Today we mark the end of the Easter Season.
Many of you who are over forty (and maybe some who are younger) know that
everything ends and something new begins. Even those of us who like change
find it difficult when change actually occurs. Change, at least momentarily,
takes away our sense of control, and as I have mentioned before, it is this
lack of control that makes us suffer. Illness, broken bones, broken relationships
and moments of embarrassment can cause us pain, but it is the control that
they seem to have over our lives that causes us to suffer. Ironically, that
which we equate with the love of God - the Holy Spirit - is also the Person
of the Trinity that causes us to suffer the most. The Spirit cannot be contained
or controlled. This is the significance of our first reading from the Acts
of the Apostles. Once released, the Spirit gives in abundance and can never
be made to stay within boundaries that we create or that we feel are necessary.
We
see this when Moses prays that the prophetic spirit come upon those who
are gathered before him, and the spirit also comes upon others who are in
the camp and apart from the gathering. We hear Jesus tell his disciples
when they want to stop people who are not associated with their group from
healing and casting out spirits, that if they are not against them then
they are for them. We see it today when the Spirit flows freely upon those
who are gathered in the room and upon many others who are not even aware
that the Spirit exists. We will continue to see examples of the seemingly
careless disregard of boundaries when the Spirit comes upon Gentiles and
others who are considered sinners.
The Spirit can be stifled - thwarted
- (and often is) by established structures. (Now before you think that I
am anti-structure let me say that structures and buildings are both good
and necessary. It would be most difficult to celebrate Mass without some
kind of building.) The flip side of structures and buildings however is
that once they are established we are obligated to maintain them, and because
they provide us with a familiar and safe feeling we don't like to change
them. This is the oppositional energy that Paul faces when he begins to
proclaim the gospel message to the Gentiles and declares that they don't
need to become Jews to become followers of Jesus.

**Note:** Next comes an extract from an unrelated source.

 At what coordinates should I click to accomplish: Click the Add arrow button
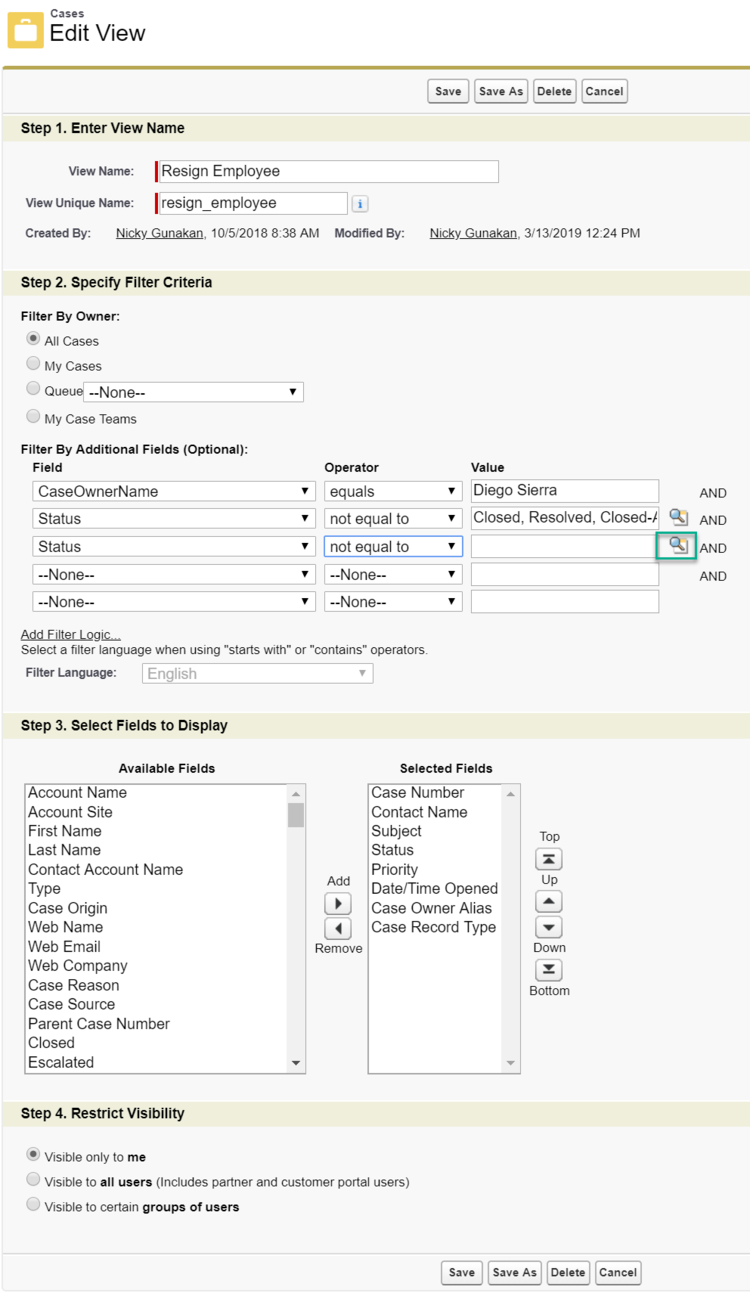(338, 903)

The Spirit also undermines
our felt need and our learned need to be worthy. It is the Spirit who is
present whenever we gather and announce, as we do at the beginning of each
Mass, that we are unworthy and must rely upon the mercy of God. Then the
Spirit can begin the Spirit's primary work - that of transformation. Anyone
who believes that they are worthy cannot be transformed. There is no need
for transformation if we already feel worthy. The Spirit, then, always takes
us where we don't want to go - a place in which we feel at a disadvantage
and must rely upon the power of another rather than upon our own power.
Whenever this happens we feel out of control and suffer.
This seems to be the path that leads us to God.
Hence we hear Jesus say to Peter, "When you were young you went where you wanted (you were in control). When you get older another will put a belt around you and take you where you don't want to go (you will be out of control)." It is the way of life that is marked out for each of us - the only way to be embraced by God.